Sadly, many students do concede that Sheiman’s scenario makes perfect sense. My next question to them is “If nature made you, what made nature?” In many cases, they never been asked this? Why do I ask them this?
1. It is important to understand that science can explain nothing except in terms of the laws of nature. Science works by first discovering (by observation) laws that describe the workings of nature and then using this knowledge to seek out further explanations — beginning with hypotheses and then confirming these hypotheses by various tests, the chief of which must always be repeatable experimental verification. To offer a scientific explanation of anything one must always appeal to existing laws (or at very least plausible hypotheses).

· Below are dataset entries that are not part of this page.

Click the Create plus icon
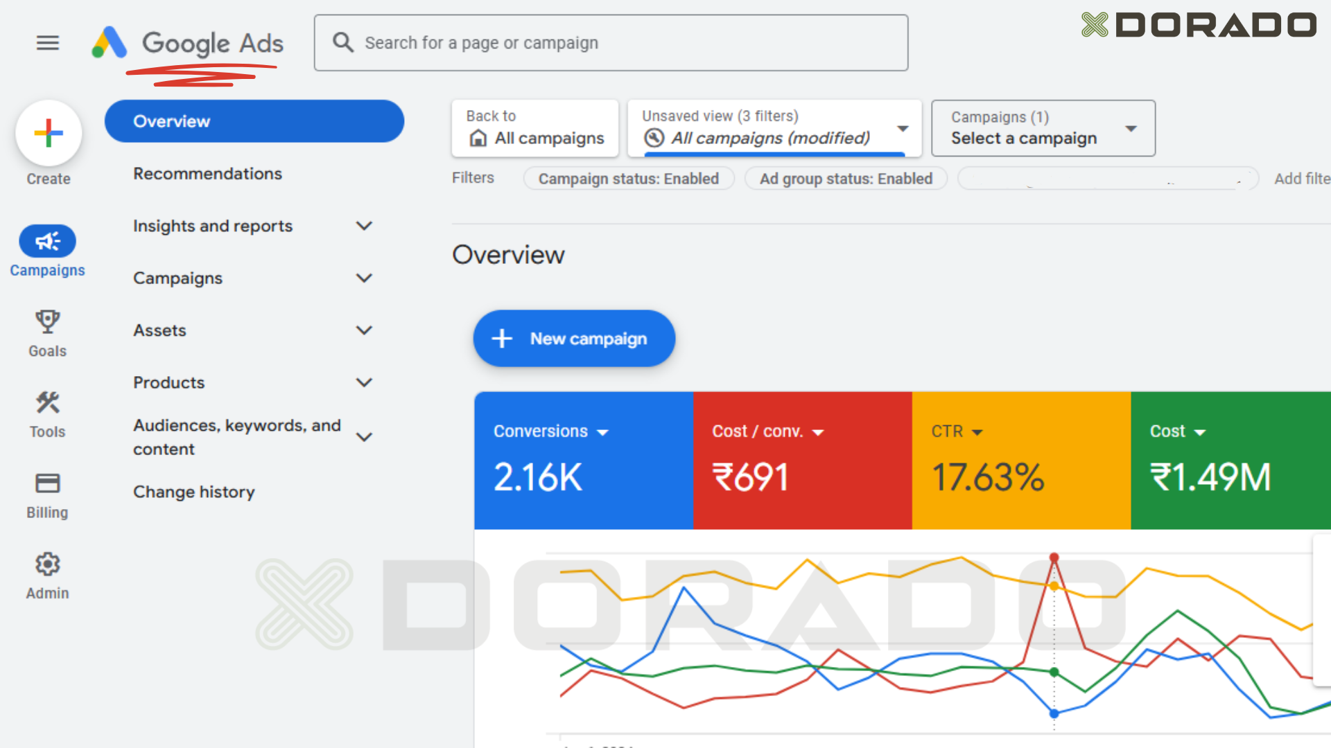Image resolution: width=1331 pixels, height=748 pixels. click(48, 132)
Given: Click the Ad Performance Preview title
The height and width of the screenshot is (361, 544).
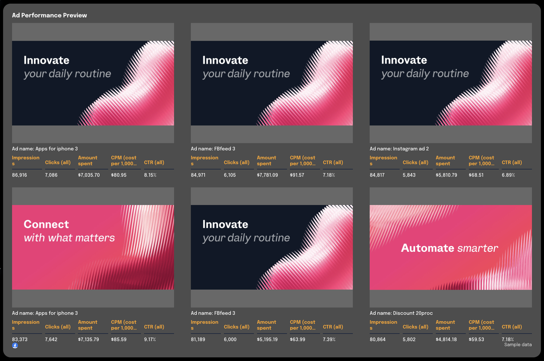Looking at the screenshot, I should [x=49, y=15].
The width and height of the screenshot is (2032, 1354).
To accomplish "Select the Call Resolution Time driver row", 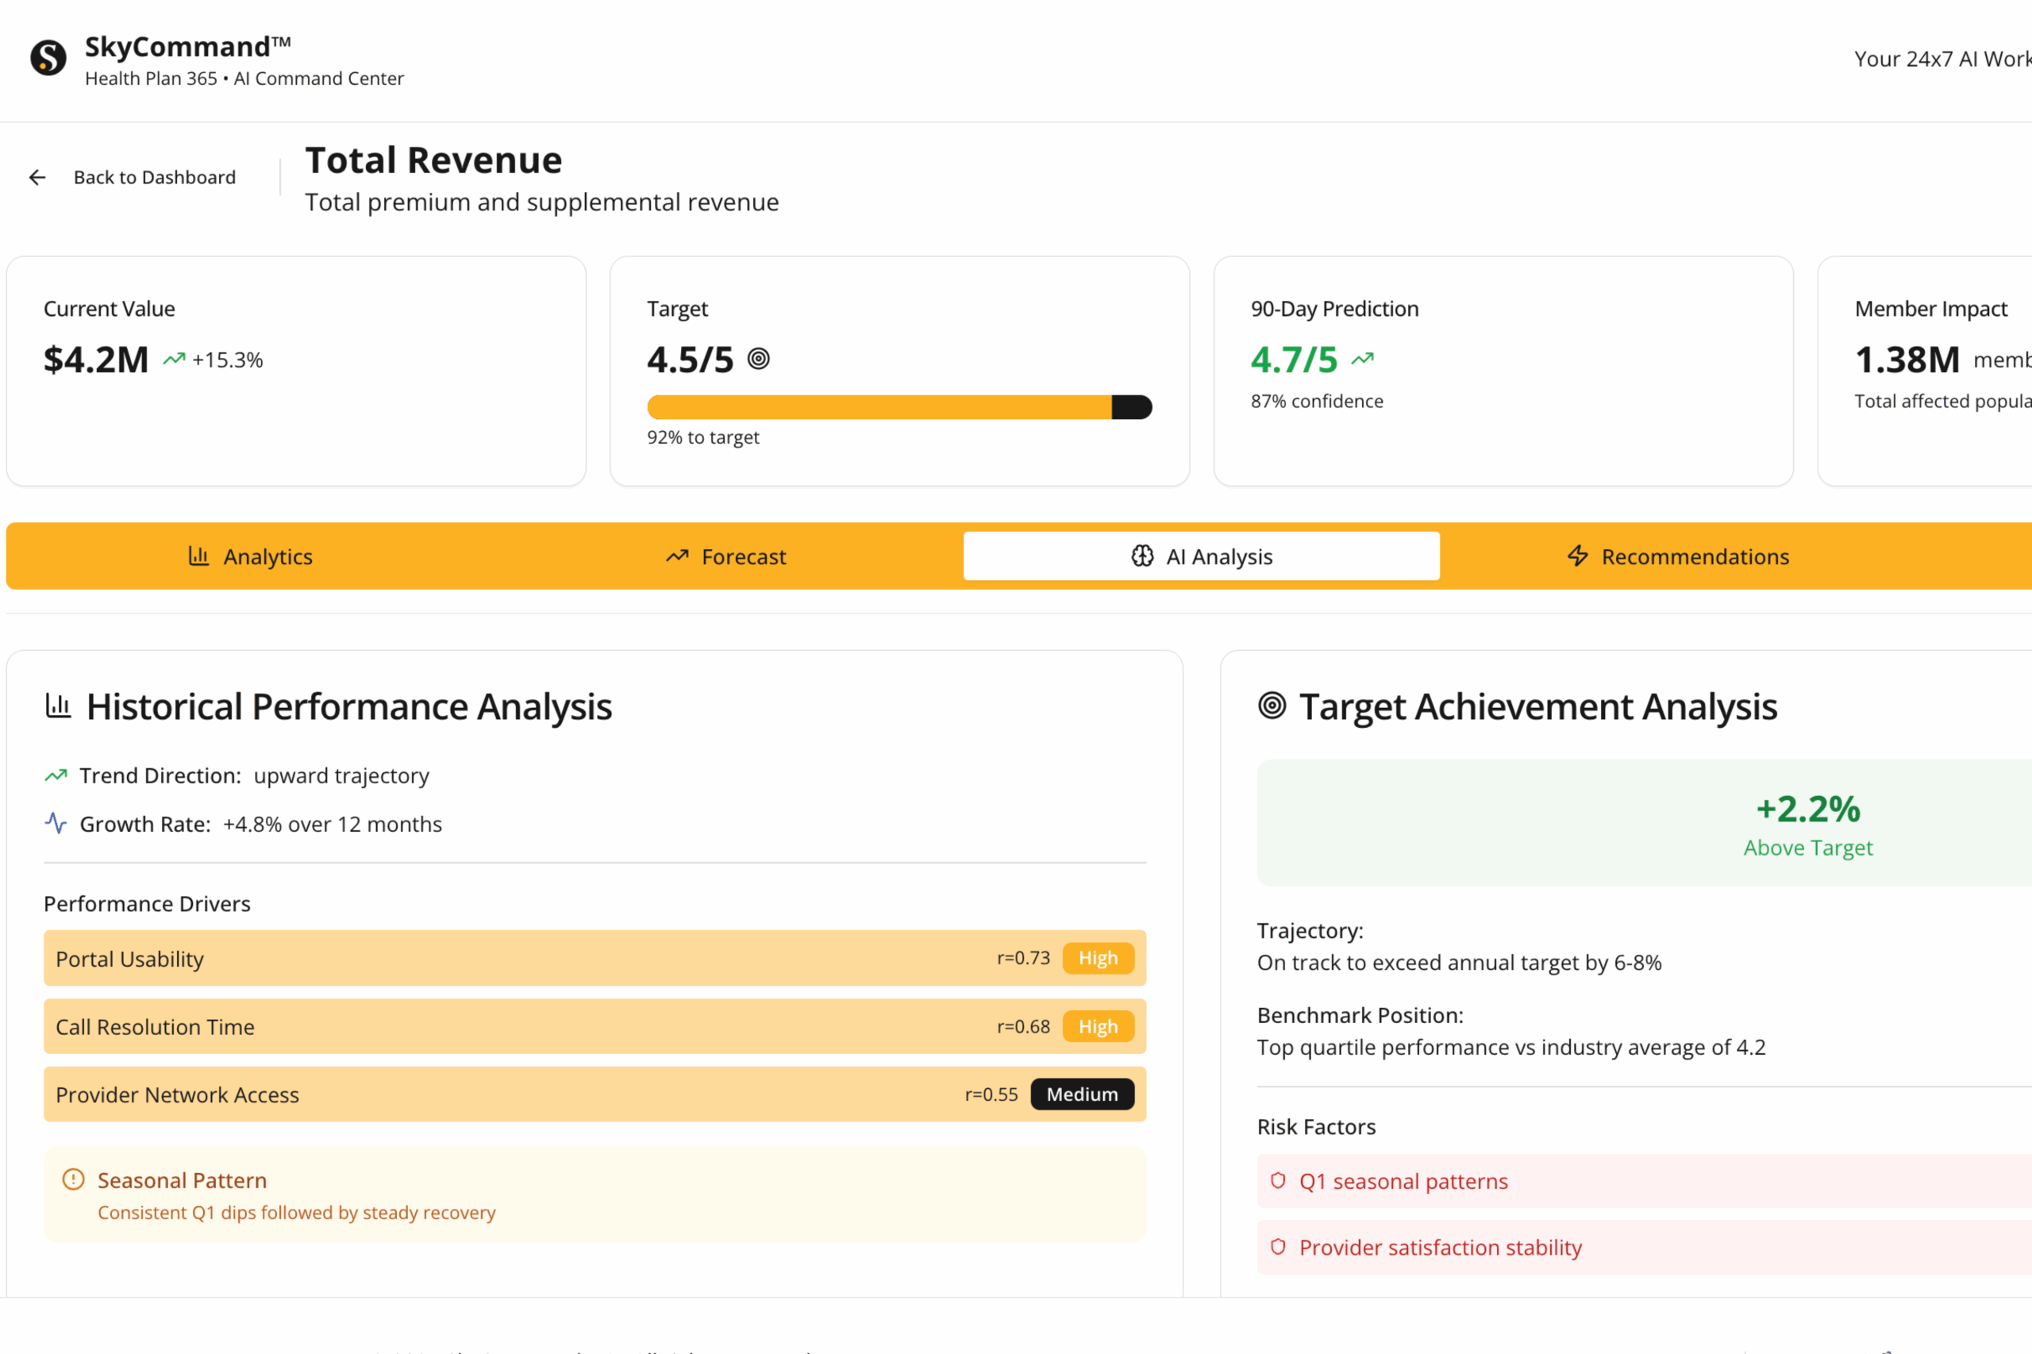I will 518,1027.
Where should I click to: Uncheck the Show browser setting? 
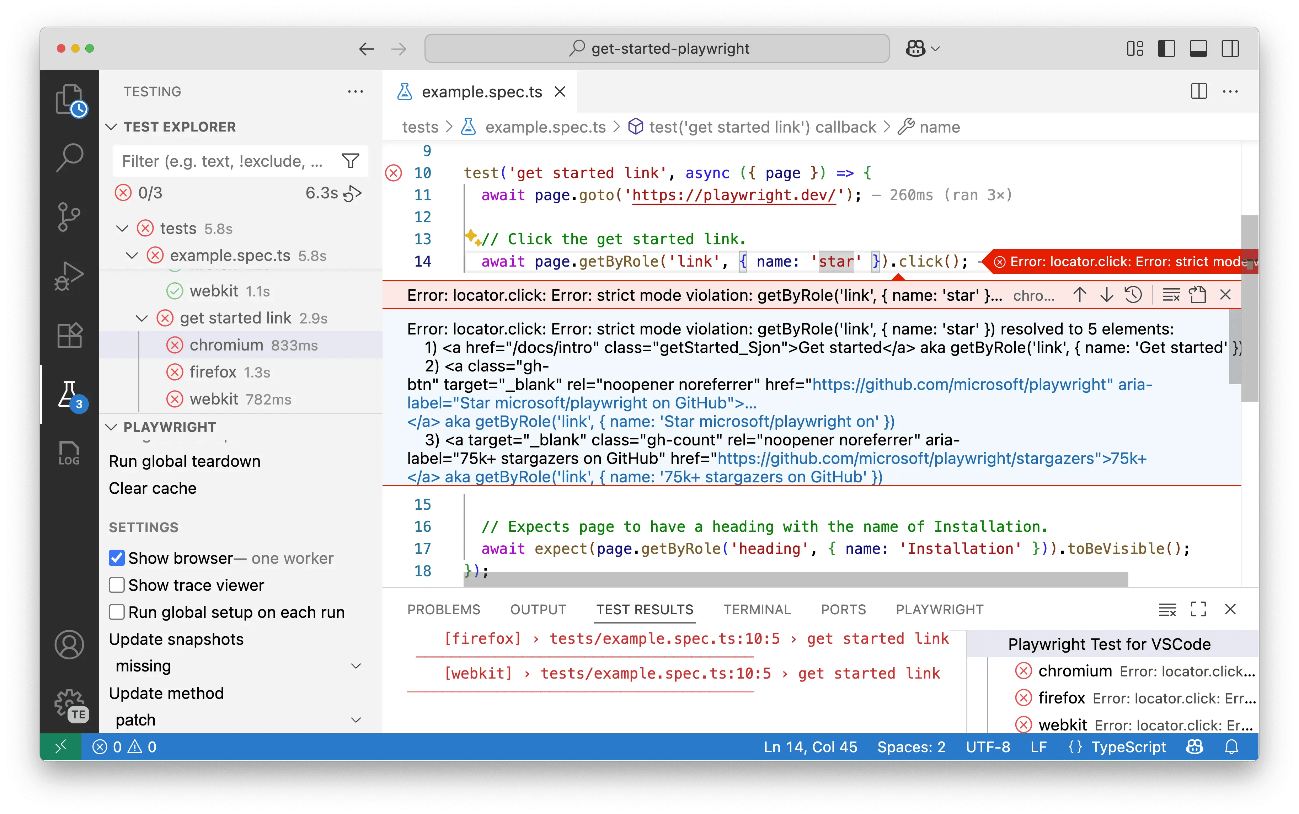pyautogui.click(x=116, y=558)
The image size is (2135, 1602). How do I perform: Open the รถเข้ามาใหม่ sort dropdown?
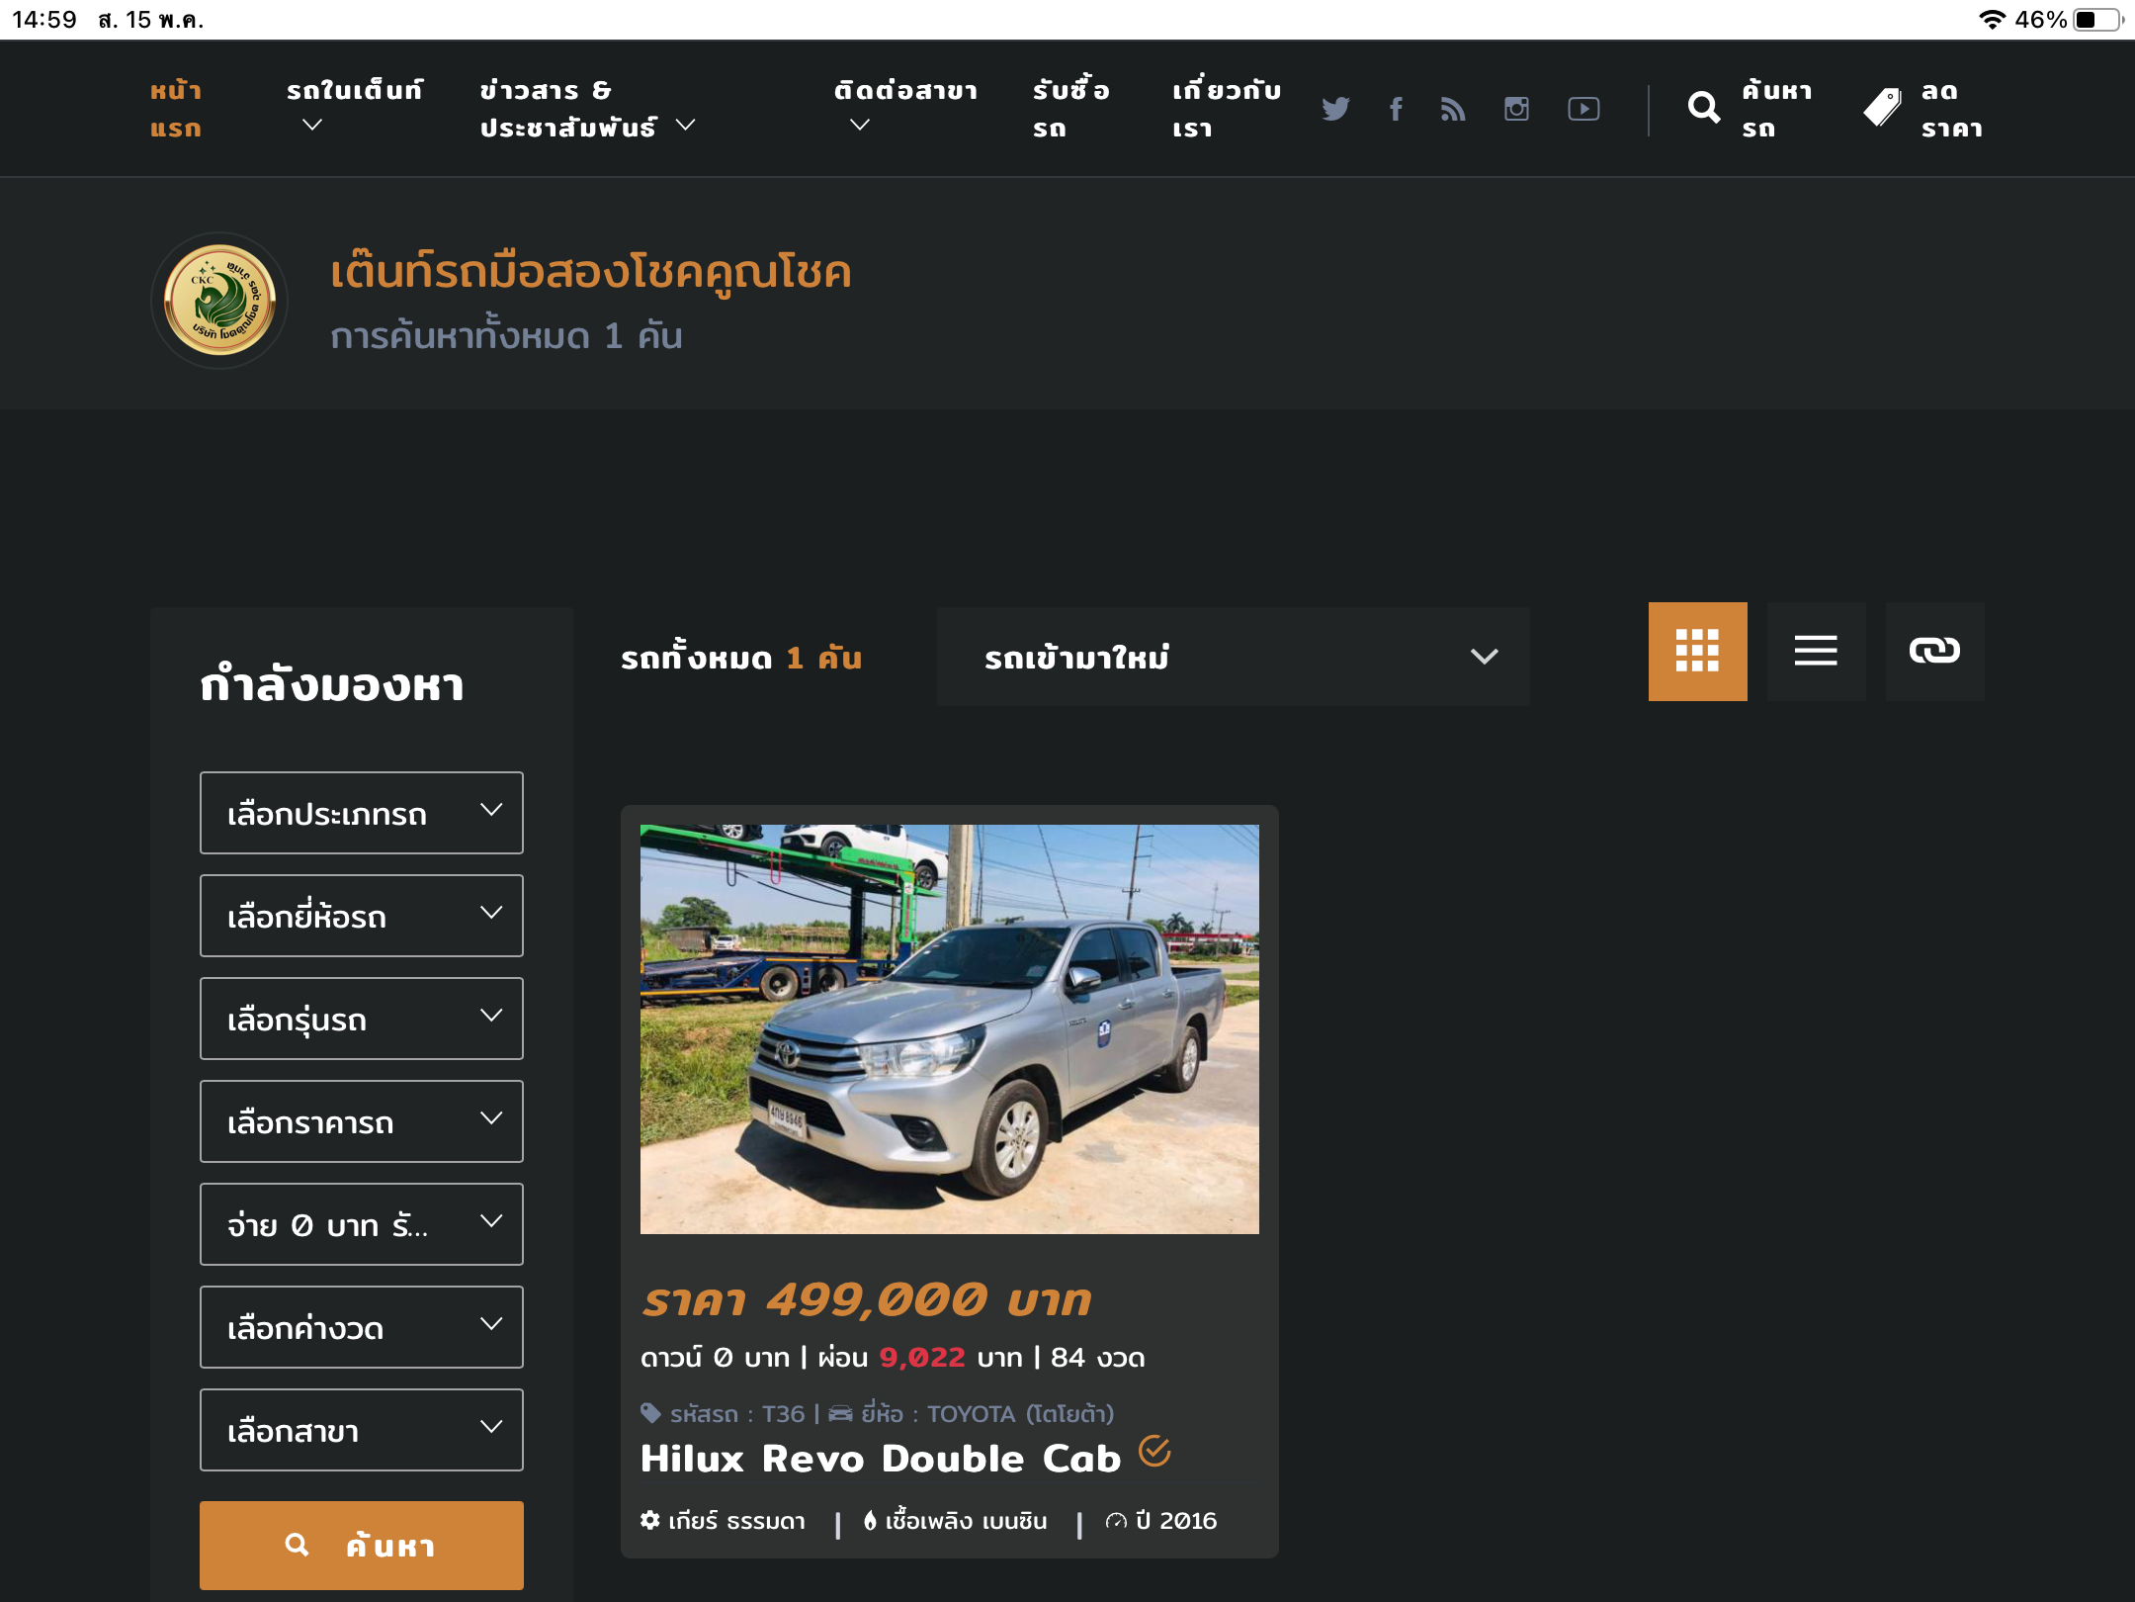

No laws, no science; it’s as simple as that.
2. To explain the origin of the universe scientifically, therefore, requires an appeal to laws of nature (established or hypothesized) that pre-existed the universe. But laws of nature are nothing more than descriptions of the way nature operates. No one has ever proposed a law of nature that does not involve existing natural entities, whether they be matter, energy, space-time or mathematical systems. (Note that mathematics are arguably philosophical rather than scientific in character and are only scientifically relevant when applied to natural realities — that is, the world as it exists).
3. This creates a dilemma; the laws of nature cannot exist without nature itself existing but the origin of nature cannot be explained scientifically without pre-existing laws. The logical conclusion is that science cannot, by its very nature, explain the origin of the universe.
4. The only alternative is that the laws of nature did pre-exist the universe but existed as a kind of blueprint in some non-material medium such as the “mind of God”.